= Beginning of Section =

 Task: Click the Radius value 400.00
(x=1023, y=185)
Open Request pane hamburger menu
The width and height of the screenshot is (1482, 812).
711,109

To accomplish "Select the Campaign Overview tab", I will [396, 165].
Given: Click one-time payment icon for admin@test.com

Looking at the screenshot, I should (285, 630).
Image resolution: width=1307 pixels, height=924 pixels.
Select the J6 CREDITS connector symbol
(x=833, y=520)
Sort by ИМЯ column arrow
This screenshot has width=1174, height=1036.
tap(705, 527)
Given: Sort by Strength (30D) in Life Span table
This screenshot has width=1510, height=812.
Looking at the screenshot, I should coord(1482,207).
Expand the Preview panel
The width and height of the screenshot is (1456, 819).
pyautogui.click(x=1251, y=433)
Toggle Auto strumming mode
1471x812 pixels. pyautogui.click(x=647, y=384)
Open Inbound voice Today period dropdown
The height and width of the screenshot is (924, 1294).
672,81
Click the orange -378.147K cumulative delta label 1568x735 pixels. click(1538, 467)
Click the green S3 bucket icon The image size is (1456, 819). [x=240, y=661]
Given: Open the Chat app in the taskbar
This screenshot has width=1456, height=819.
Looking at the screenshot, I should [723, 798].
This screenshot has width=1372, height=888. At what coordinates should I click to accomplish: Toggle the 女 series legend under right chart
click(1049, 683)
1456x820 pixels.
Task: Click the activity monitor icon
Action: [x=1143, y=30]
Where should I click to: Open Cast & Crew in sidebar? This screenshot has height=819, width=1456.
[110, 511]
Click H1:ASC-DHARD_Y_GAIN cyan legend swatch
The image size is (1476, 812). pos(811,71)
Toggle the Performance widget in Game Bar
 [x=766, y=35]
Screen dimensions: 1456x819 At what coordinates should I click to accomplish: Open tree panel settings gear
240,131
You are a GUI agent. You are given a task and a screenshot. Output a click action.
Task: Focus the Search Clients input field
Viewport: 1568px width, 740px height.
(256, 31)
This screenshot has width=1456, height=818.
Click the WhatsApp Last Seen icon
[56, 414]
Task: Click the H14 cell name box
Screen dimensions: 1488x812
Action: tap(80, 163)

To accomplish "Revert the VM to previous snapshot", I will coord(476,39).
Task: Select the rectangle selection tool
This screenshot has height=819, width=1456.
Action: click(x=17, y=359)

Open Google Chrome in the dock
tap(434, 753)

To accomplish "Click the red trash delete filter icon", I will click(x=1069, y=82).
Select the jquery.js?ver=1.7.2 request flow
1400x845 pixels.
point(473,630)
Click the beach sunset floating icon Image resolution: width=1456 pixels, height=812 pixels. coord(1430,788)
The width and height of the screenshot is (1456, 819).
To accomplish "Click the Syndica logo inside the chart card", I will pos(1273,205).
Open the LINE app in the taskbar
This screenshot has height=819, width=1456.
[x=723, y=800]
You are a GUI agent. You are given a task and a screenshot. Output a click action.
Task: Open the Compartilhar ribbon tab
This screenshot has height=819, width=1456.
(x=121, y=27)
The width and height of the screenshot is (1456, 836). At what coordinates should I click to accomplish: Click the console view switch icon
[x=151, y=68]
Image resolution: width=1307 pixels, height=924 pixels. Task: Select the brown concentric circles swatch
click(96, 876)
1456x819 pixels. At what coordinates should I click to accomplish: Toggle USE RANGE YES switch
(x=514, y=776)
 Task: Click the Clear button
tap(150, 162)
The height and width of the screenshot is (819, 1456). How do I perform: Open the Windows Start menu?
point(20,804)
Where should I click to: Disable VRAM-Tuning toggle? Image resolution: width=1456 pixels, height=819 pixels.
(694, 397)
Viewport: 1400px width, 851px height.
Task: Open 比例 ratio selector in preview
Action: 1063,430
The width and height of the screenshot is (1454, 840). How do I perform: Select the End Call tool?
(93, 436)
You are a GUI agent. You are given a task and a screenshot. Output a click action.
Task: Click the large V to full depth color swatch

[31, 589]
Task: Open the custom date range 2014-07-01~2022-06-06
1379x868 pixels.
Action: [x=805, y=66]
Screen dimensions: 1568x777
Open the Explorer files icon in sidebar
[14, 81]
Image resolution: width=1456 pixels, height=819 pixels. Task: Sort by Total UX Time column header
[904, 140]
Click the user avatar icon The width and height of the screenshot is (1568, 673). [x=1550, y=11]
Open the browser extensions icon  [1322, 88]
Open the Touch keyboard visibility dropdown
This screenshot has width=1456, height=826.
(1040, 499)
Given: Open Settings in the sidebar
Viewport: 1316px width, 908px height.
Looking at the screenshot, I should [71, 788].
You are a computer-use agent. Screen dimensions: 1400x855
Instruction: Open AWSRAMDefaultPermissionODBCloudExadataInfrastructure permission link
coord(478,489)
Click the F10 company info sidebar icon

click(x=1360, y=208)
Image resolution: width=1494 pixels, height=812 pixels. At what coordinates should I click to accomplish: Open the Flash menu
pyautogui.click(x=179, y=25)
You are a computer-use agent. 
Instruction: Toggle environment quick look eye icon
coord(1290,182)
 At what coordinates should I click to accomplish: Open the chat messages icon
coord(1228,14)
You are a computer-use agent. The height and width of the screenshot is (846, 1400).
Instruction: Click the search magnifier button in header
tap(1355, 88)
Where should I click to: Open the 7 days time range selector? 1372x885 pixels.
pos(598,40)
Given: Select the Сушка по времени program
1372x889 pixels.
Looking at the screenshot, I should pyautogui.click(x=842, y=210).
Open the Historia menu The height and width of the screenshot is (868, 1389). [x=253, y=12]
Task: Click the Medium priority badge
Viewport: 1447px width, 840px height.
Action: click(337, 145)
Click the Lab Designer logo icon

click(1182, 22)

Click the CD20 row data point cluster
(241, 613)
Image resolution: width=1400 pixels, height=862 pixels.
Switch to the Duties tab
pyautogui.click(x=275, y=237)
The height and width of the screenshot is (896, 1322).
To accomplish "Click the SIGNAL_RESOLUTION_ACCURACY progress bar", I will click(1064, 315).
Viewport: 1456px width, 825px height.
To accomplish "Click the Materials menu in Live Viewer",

= End of Section =

[Activity]
Everything from the line containing "Image resolution: width=1494" to the last line of the material above must be copied exactly, and only that.

[Answer to this exercise]
Image resolution: width=1494 pixels, height=812 pixels. At what coordinates should I click to accomplish: Open the Flash menu
pyautogui.click(x=179, y=25)
You are a computer-use agent. 
Instruction: Toggle environment quick look eye icon
coord(1290,182)
 At what coordinates should I click to accomplish: Open the chat messages icon
coord(1228,14)
You are a computer-use agent. The height and width of the screenshot is (846, 1400).
Instruction: Click the search magnifier button in header
tap(1355, 88)
Where should I click to: Open the 7 days time range selector? 1372x885 pixels.
pos(598,40)
Given: Select the Сушка по времени program
1372x889 pixels.
Looking at the screenshot, I should pyautogui.click(x=842, y=210).
Open the Historia menu The height and width of the screenshot is (868, 1389). [x=253, y=12]
Task: Click the Medium priority badge
Viewport: 1447px width, 840px height.
Action: click(337, 145)
Click the Lab Designer logo icon

click(1182, 22)

Click the CD20 row data point cluster
(241, 613)
Image resolution: width=1400 pixels, height=862 pixels.
Switch to the Duties tab
pyautogui.click(x=275, y=237)
The height and width of the screenshot is (896, 1322).
To accomplish "Click the SIGNAL_RESOLUTION_ACCURACY progress bar", I will click(1064, 315).
Viewport: 1456px width, 825px height.
To accomplish "Click the Materials menu in Live Viewer",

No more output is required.